The four of us, and particularly Biggles, just had a rather shocking experience. For the sake of public decency there aren’t any photos of the actual event, but please note this post contains content of an adult nature and depictions of profound psychological trauma.

Biggles just had a monstrous erection. You know the tedious bits in the Bible where there’s a whole lot of begatting? Well by the look of his equipment Biggles could have done it all himself and still been finished in time for supper. Here’s the whole 18-rated story.
The morning started with a great park session. The last couple of days we’ve been walking them separately because when they’re together, they run off on a great adventure that gives us the willies really stresses us out. It works like this: I give Beanie some offlead running for a bit while Susan gives Biggles an on-lead walkabout, then we swap. Anyway, this morning Beanie had some good chases with Rannoch and Sophie, and in his offlead session Biggles actually took the lead in a brilliant chase with Penny, Rannoch, Sophie and others. The two of them had a great time, didn’t run off, and came back ready for a good nap in their crates. Perfect.
Around lunchtime I could see them stirring, so I let them out, took them downstairs for a loo break, then put them in their “run” outside our office. As I sat at my PC typing away, I could hear a bit of argy-bargy going on. This is normal, and in many ways welcome because in our house silence may be golden, but it’s nearly always naughty too. Well, about fifteen minutes later things went quiet, and out of the corner of my eye I could see Biggles standing motionless on the other side of the baby gate. I got up to check things out.
Biggles was not a happy chappy. He looked kind of hunched, his tail was down, and he had a bewildered expression on his face. Beanie was in her basket, watching him intently, apparently concerned. Had he injured himself during play somehow? I studied him for a few seconds, and then my eyes locked on something that didn’t belong in this picture. In fact the only place it would belong is in a really explicit porn movie. I didn’t actually measure it, but we’re talking easily four inches of angry red sausage. It didn’t look right to me. I’ve seen dogs having a horny moment before, but this.. this was unnatural. I called Susan over for a look but she wasn’t keen on getting anywhere near it. “He’s a boy, you’re boy, it’s your job.”

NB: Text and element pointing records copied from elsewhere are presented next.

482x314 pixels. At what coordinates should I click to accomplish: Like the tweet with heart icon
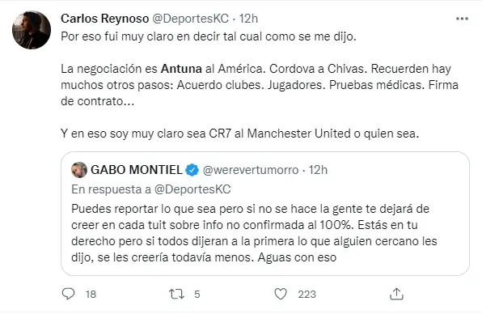coord(281,294)
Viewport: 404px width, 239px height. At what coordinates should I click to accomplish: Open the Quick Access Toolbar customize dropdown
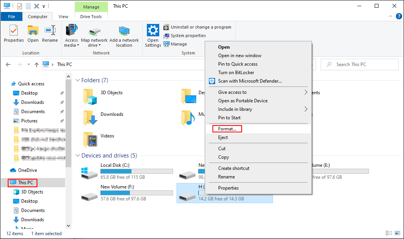coord(44,6)
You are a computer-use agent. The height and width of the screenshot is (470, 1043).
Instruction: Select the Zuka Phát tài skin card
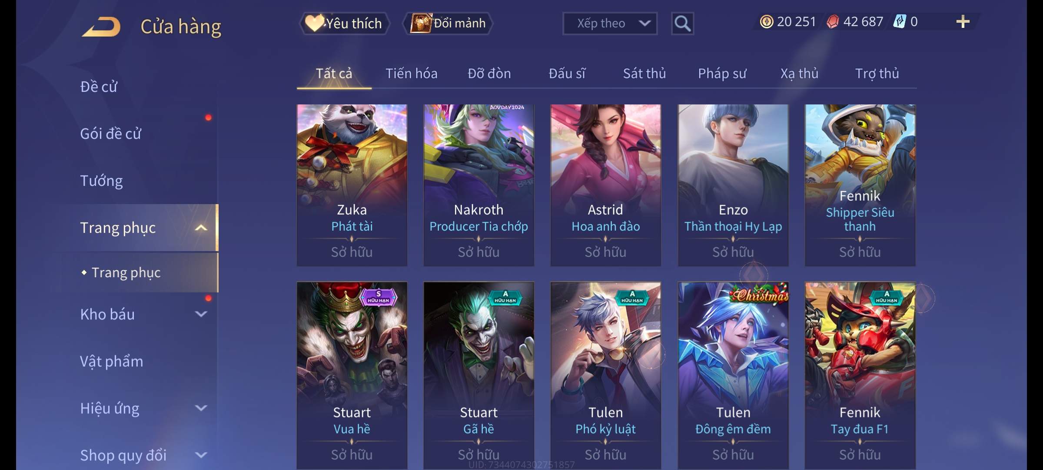click(352, 185)
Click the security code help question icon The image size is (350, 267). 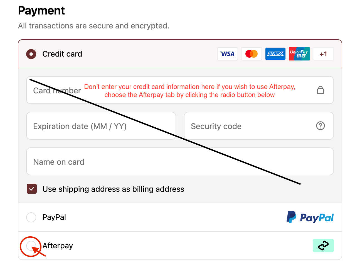(321, 126)
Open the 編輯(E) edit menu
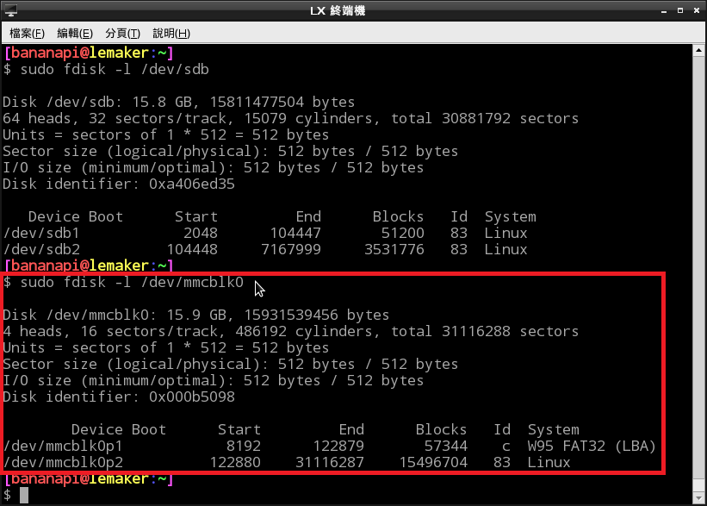This screenshot has height=506, width=707. [x=75, y=33]
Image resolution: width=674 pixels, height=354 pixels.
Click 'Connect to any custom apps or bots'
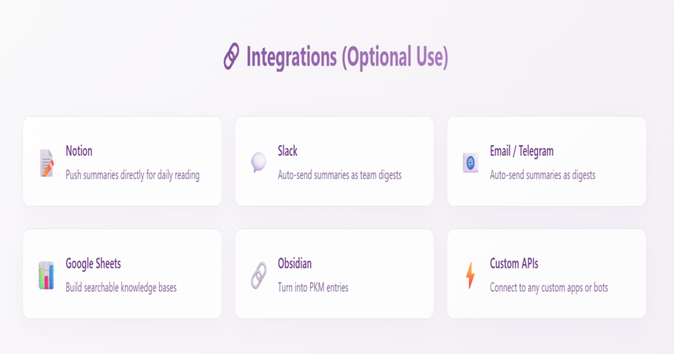(549, 288)

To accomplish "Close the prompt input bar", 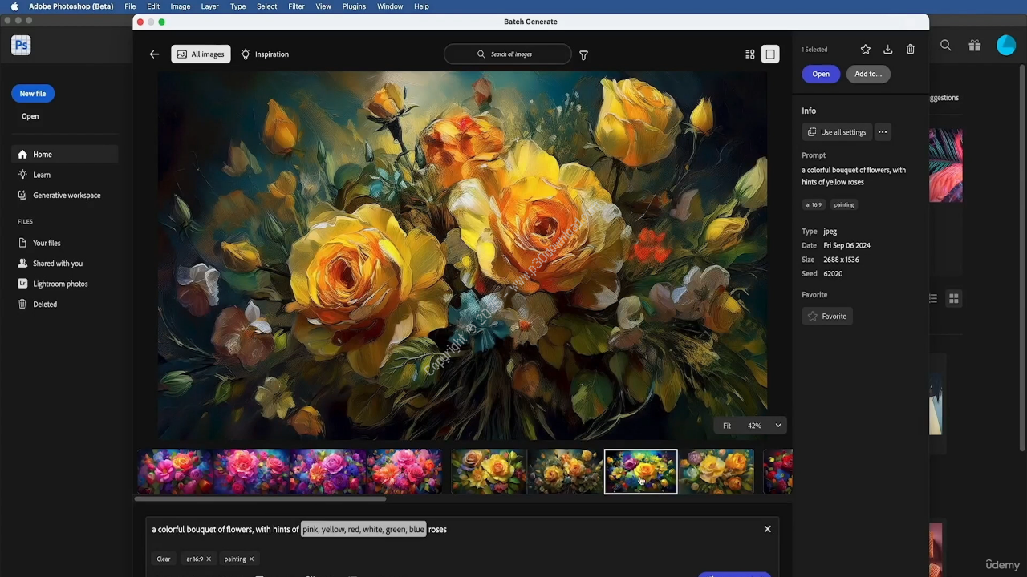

I watched quietly for a moment to see if London Bridge was about to fall down, but it seemed quite intent on holding it’s current position. Given all the health scares we’ve had with Beanie, there was one obvious course of action. Susan picked up the phone and called the 24hr helpline that comes with Biggles’ insurance. The conversation that followed was… difficult, for want of a better word. But the veterinary nurse on the other end of the line assured us that it was normal, although given his age, Biggles was probably quite a highly sexed little boy. By the time the call was over, Biggles’ monstrous member had retracted and the panic was over. Shortly afterwards he fell into a deep sleep in his basket, adopting his usual position:
One mystery remains of course: what caused Biggles to have this Mother of All Erections in the first place? Well I can only guess it was Beanie. You see for some time their play has involved Biggles humping Beanie’s head while she twangs his joy department. It’s a painful thing to watch, but not half as painful as seeing that monstrosity this afternoon. I think the four of us are going to need therapy to recover from this one.